===== Page text
PDF Version: Chronicles of the Canadian High Court of Environmental Justice: Canadian Parks and Wilderness Society v Maligne Tours

Case Commented On: Canadian Parks and Wilderness Society v Maligne Tours, 2016 FC 148

In a decision issued February 8, 2016, the Honourable Mr Justice James Russell denied an application by the Canadian Parks and Wilderness Society and the Jasper Environmental Association for judicial review of a decision made by the Superintendent of Jasper National Park to approve in concept a new accommodation facility for the shores of Maligne Lake. The Applicants argued that the Superintendent acted unlawfully by making this decision outside of his authority and in contravention of the park management plan, and moreover that the decision is contrary to the overall first priority of maintaining or restoring ecological integrity in Canada’s national parks. The legality of the Superintendent’s decision in this matter rests on two determinations: (1) the legal status of the 2010 Jasper National Park Management Plan; and (2) whether the decision is in accordance with the legislated first priority of ecological integrity for the park.

This comment reviews the decision by Justice Russell in an imagined space. In a stunning political move, the Trudeau government has amended the Federal Courts Act, RSC 1985, c F-7 to establish the High Court of Environmental Justice. The mandate of this new Court is to hear de novo appeals from decisions by the Federal Court of Canada on environmental law issues. The Supreme Court Act, RSC 1985, c S-26 was also amended to remove any appellate jurisdiction by the Supreme Court of Canada over the High Court of Environmental Justice, with the exception of environmental cases where a constitutional issue is raised by a party. In announcing the creation of this new Court, the Minister of Justice and the Minister of Environment and Climate Change stated that ABlawg has been selected as the Court’s official reporter.
==========
Jobs:
A: List every court the case comment names.
B: According to the case comment, on what date was Justice Russell's decision issued?
The material after this case comment comes from a different source.
===== Extracted data
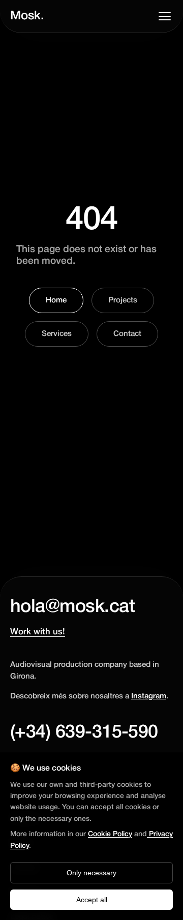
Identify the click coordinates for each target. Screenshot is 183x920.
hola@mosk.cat (72, 607)
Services (57, 334)
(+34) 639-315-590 (84, 732)
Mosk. (27, 16)
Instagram (148, 696)
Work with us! (37, 632)
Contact (127, 334)
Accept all (91, 900)
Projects (122, 300)
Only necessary (91, 873)
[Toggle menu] (165, 16)
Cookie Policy (110, 834)
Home (56, 300)
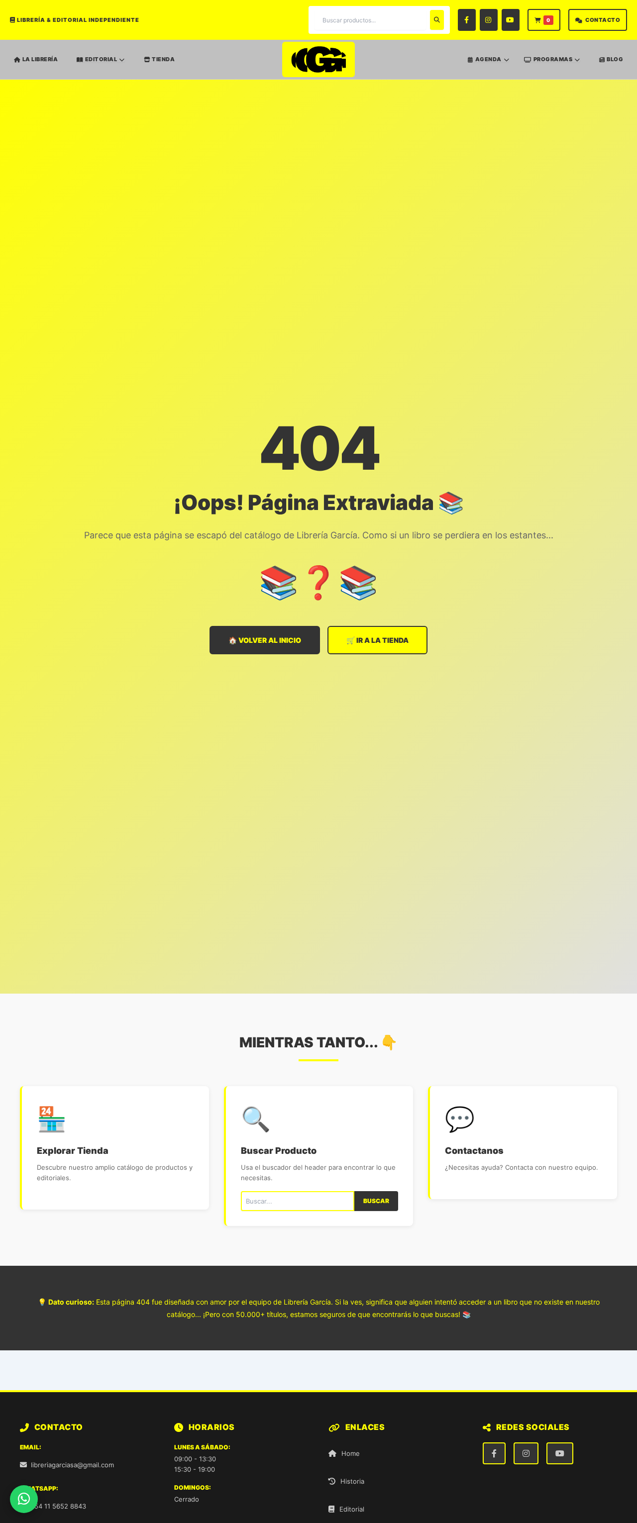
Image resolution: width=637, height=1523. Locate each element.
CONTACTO (602, 19)
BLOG (615, 59)
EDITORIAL (101, 59)
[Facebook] (467, 20)
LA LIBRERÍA (40, 59)
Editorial (351, 1509)
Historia (352, 1481)
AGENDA (488, 59)
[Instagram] (489, 20)
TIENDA (163, 59)
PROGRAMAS (553, 59)
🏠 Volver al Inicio (264, 640)
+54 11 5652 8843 (58, 1506)
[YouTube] (511, 20)
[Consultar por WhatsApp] (24, 1499)
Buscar (376, 1201)
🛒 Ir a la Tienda (377, 640)
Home (350, 1453)
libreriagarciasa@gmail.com (72, 1465)
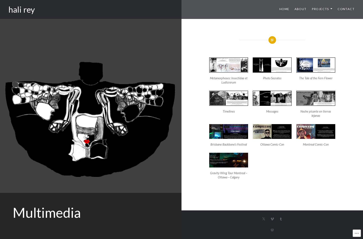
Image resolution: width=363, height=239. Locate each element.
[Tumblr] (281, 219)
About (301, 9)
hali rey (21, 9)
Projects (320, 9)
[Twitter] (264, 219)
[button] (228, 71)
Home (284, 9)
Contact (346, 9)
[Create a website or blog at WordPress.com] (272, 230)
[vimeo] (272, 219)
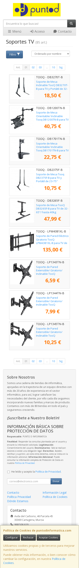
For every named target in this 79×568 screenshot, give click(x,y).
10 (53, 67)
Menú (16, 31)
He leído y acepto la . (36, 471)
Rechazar (28, 537)
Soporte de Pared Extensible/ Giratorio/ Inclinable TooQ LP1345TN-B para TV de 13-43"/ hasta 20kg (50, 335)
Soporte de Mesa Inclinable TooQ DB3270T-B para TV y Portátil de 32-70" (52, 87)
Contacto (64, 31)
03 (40, 67)
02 (33, 67)
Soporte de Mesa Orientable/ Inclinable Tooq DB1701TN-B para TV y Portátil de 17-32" (52, 149)
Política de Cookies (55, 497)
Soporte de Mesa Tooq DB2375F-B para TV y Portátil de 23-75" (50, 177)
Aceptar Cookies (48, 537)
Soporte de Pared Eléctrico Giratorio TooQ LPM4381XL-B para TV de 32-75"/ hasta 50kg (52, 241)
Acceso (39, 31)
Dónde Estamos (17, 501)
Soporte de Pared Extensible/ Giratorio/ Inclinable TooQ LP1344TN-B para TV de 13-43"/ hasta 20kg (50, 304)
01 (26, 67)
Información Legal (54, 492)
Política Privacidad (19, 497)
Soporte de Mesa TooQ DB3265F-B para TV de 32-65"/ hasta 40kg (52, 208)
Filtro (12, 54)
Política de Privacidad (25, 463)
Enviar (56, 481)
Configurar (11, 537)
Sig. (61, 67)
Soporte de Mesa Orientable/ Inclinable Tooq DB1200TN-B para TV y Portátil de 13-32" (52, 118)
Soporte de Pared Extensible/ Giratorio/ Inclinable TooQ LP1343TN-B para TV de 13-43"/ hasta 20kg (50, 274)
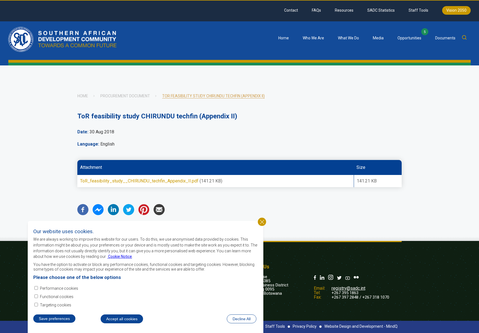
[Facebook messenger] (98, 213)
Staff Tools (418, 10)
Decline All (242, 318)
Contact (291, 10)
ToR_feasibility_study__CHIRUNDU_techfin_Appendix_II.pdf (139, 181)
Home (283, 38)
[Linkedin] (113, 213)
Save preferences (54, 318)
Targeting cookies (55, 305)
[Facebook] (82, 213)
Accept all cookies (121, 318)
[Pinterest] (143, 213)
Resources (344, 10)
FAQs (316, 10)
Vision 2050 (456, 10)
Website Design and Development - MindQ (361, 326)
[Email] (159, 213)
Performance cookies (59, 288)
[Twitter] (128, 213)
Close (262, 222)
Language (87, 144)
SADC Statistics (381, 10)
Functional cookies (56, 296)
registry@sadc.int (348, 288)
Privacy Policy (305, 326)
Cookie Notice (119, 256)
==========
Responses to the tasks:
A: High Court of Environmental Justice (Canadian High Court of Environmental Justice), Federal Court of Canada, Supreme Court of Canada

B: February 8, 2016